> _EXERCISE AIM_:
Word for word, retype the tail of the data below, starting with the line that has "Where should I click to: Click" and including the last line.

━━━━━ WORKING DATA

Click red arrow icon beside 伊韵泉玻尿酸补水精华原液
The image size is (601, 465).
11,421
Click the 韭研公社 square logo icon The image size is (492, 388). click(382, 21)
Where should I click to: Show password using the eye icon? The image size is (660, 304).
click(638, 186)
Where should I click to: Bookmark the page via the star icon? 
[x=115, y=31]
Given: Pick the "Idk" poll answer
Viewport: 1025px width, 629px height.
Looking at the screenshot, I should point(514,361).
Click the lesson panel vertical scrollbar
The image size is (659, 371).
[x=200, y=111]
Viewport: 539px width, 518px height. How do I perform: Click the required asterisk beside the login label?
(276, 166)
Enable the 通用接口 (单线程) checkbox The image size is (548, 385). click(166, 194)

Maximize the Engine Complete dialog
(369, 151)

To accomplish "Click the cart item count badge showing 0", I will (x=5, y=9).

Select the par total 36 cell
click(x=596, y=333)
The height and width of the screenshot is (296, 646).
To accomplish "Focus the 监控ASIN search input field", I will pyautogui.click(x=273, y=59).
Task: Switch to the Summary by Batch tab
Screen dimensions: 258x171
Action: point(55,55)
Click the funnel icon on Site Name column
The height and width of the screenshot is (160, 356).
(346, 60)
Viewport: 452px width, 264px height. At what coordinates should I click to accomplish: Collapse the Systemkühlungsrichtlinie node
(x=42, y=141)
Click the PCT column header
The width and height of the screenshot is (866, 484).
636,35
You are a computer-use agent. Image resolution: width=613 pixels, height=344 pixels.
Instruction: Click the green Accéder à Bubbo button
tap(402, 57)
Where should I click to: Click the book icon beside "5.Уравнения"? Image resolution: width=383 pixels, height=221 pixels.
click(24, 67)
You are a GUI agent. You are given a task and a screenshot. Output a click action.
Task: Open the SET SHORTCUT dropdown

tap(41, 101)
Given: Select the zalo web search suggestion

━━━━━━━━━━

> _COMPLETED EXERCISE_:
Where should I click to: Click the book icon beside "5.Уравнения"? Image resolution: width=383 pixels, height=221 pixels.
click(24, 67)
You are a GUI agent. You are given a task and a screenshot. Output a click action.
Task: Open the SET SHORTCUT dropdown

tap(41, 101)
Given: Select the zalo web search suggestion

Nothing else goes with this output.